Foodborne Pathogen Finds Resistance to Antibiotic
Link: Foodborne Pathogen Finds Resistance to Antibiotic.
The prevalence of Campylobacter – which is a major cause of foodborne illness – is common on raw poultry. Of these bacteria only Campylobacter jejuni is predominantly pathogenic to humans. The U.S. Department of Agriculture recommends thorough cooking of poultry as a safeguard against pathogenic contamination.
The situation prompted Food Safety Consortium scientists at the University of Arkansas System Division of Agriculture to examine raw chicken carcasses purchased in two Fayetteville, Ark., grocery stores each week for nearly a year.
After examining the 392 chicken carcasses, they found that 85 percent of the chickens purchased from one store had countable levels of Campylobacter (including its non-pathogenic species), with 27 percent of it resistant to ciprofloxacin. At the other store, 46 percent of the carcasses had detectable Campylobacter and 6 percent of that was resistant to ciprofloxacin.

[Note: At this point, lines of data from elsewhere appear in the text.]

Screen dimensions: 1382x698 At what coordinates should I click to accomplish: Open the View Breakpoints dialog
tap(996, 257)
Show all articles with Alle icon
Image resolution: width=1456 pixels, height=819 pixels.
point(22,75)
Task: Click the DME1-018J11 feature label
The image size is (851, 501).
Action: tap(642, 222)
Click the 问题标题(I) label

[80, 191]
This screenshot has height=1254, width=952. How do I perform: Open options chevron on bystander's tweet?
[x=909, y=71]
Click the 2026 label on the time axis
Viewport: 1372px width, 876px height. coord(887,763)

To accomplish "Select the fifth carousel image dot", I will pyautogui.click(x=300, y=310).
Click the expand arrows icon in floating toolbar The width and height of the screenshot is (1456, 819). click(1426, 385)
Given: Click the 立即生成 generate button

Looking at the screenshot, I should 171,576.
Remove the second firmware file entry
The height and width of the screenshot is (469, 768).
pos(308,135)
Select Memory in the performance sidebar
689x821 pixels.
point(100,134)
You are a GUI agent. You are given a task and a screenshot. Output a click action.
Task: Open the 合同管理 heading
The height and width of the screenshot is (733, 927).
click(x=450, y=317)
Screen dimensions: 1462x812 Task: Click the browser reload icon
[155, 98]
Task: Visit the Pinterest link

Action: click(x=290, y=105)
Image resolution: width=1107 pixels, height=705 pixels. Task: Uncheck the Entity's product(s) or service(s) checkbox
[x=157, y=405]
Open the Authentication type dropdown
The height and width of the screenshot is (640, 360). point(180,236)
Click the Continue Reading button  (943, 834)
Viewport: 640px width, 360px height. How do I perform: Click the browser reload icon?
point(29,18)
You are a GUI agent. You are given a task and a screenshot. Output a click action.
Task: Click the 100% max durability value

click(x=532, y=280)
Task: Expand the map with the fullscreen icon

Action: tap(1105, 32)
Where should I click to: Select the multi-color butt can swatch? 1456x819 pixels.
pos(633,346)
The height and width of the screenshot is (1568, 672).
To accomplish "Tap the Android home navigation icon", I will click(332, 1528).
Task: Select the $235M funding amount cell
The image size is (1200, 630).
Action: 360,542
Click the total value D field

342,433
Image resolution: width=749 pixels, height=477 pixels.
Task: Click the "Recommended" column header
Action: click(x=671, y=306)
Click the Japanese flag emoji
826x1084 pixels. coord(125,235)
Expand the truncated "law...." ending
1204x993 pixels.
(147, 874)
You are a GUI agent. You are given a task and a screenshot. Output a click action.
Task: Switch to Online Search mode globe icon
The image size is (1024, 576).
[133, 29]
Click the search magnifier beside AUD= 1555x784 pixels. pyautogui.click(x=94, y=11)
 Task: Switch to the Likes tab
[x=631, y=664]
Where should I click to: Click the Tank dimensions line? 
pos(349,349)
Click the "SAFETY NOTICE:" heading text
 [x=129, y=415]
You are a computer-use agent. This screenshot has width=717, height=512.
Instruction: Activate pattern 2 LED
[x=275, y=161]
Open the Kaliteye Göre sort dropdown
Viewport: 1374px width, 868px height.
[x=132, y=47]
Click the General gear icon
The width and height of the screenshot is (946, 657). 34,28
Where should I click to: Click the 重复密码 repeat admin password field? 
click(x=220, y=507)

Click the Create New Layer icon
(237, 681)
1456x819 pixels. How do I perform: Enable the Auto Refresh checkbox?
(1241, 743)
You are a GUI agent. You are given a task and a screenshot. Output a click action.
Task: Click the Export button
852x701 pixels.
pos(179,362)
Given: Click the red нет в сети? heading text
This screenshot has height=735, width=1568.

Ramakrishna Nannapaneni, who conducted the research while at Arkansas as a food science post-doctoral associate, said that ciprofloxacin has never been used in animals. However, it is closely related to two other antibiotics, enrofloxacin and sarafloxacin, which were previously approved for usage in poultry between 1995 and 2000 before they were banned on Sept. 12, 2005.
“When Campylobacter became resistant to enrofloxacin or sarafloxacin, it also showed cross-resistance to other fluoroquinolones (a group of antibiotics), such as in human medicine against ciprofloxacin,” said Nannapaneni, now an assistant professor of food science at Mississippi State University.